▸ **Excerpted records**
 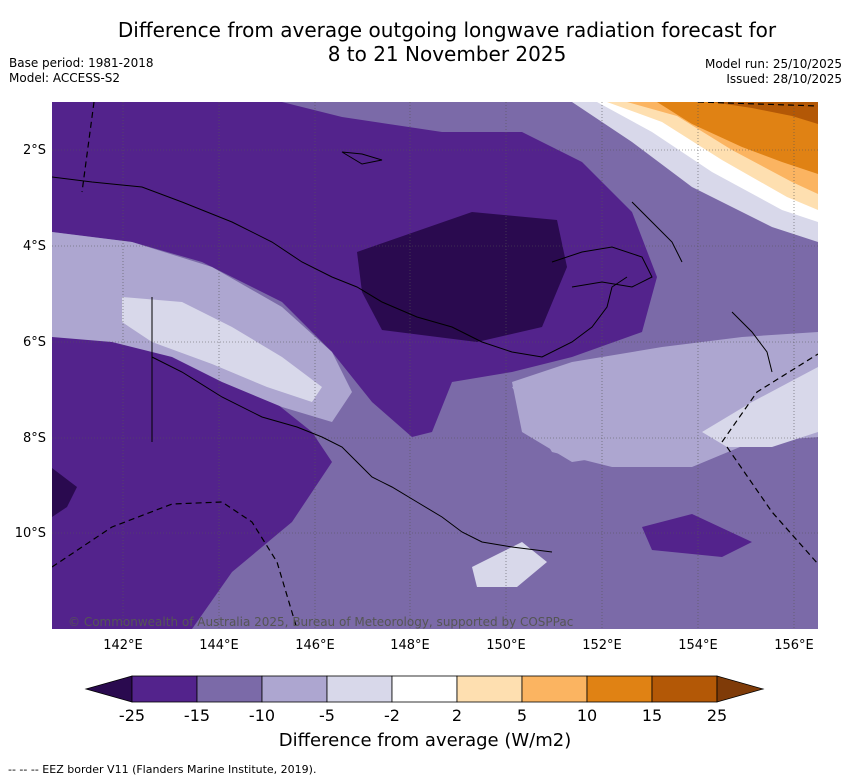 I want to click on lon-label: 152°E, so click(x=602, y=646).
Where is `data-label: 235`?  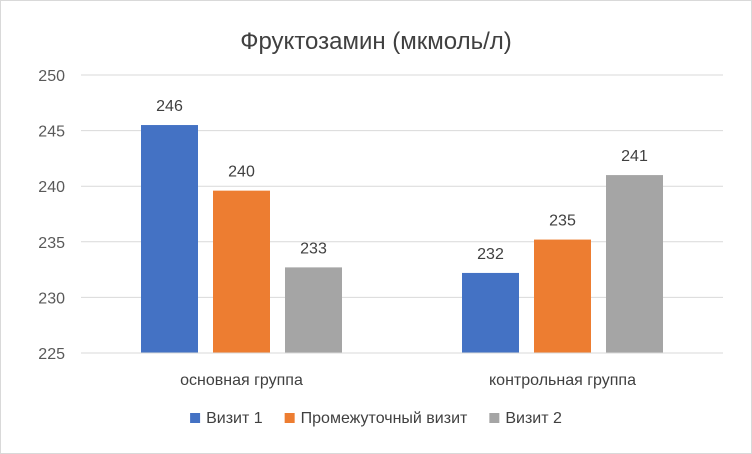 data-label: 235 is located at coordinates (562, 222).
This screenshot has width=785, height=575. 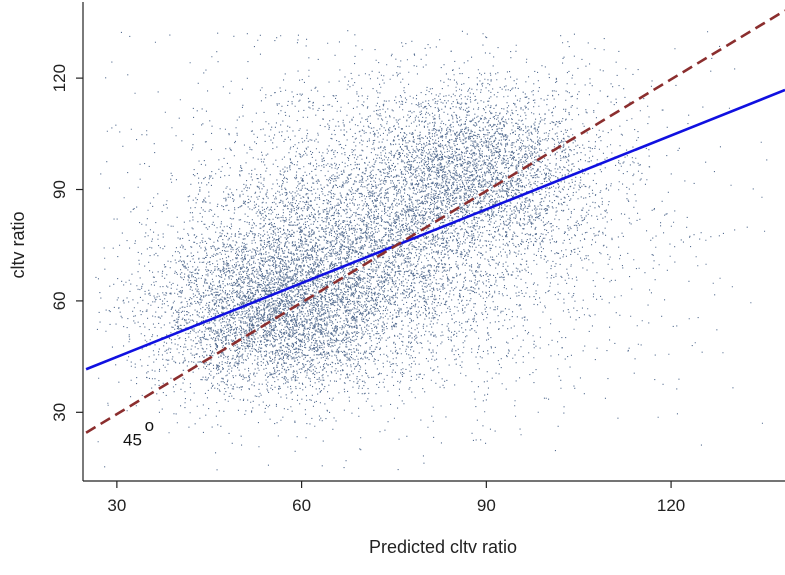 I want to click on x-tick-label: 90, so click(x=486, y=506).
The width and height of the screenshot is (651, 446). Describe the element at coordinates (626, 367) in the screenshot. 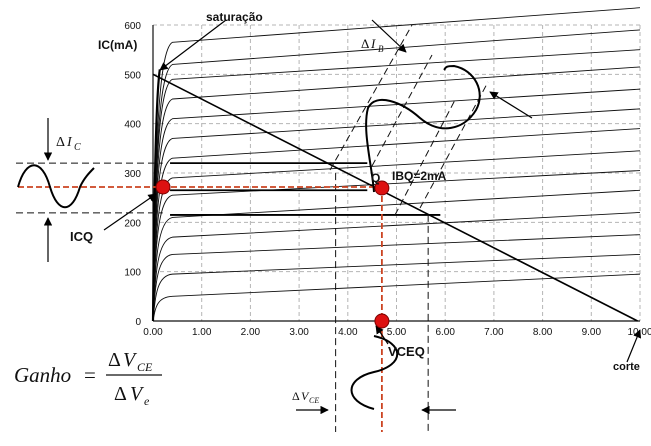

I see `cutoff-label: corte` at that location.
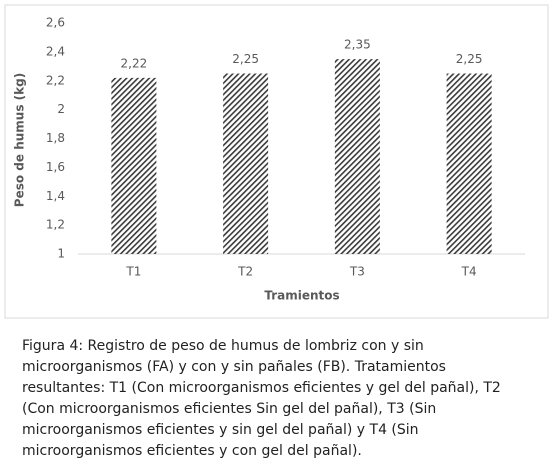  What do you see at coordinates (61, 109) in the screenshot?
I see `y-tick-label: 2` at bounding box center [61, 109].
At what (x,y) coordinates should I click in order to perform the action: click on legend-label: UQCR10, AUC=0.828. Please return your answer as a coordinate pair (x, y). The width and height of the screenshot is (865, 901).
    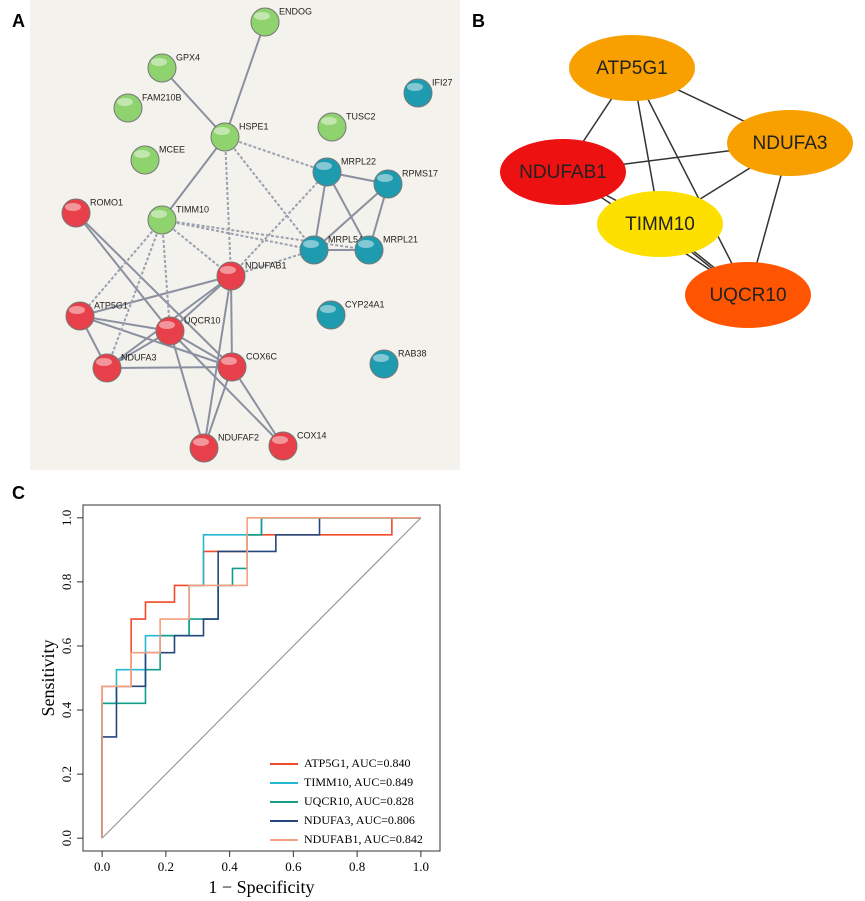
    Looking at the image, I should click on (359, 801).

▸ **Required work**
Give the lines from the one containing "At what (x,y)" through the end of the data as a JSON list of strings, one per line, with blank lines and pictures left out.

▸ **Exercise result**
[
  "At what (x,y) coordinates should I click in order to perform the action: click on legend-label: UQCR10, AUC=0.828. Please return your answer as a coordinate pair (x, y). The width and height of the screenshot is (865, 901).",
  "    Looking at the image, I should click on (359, 801)."
]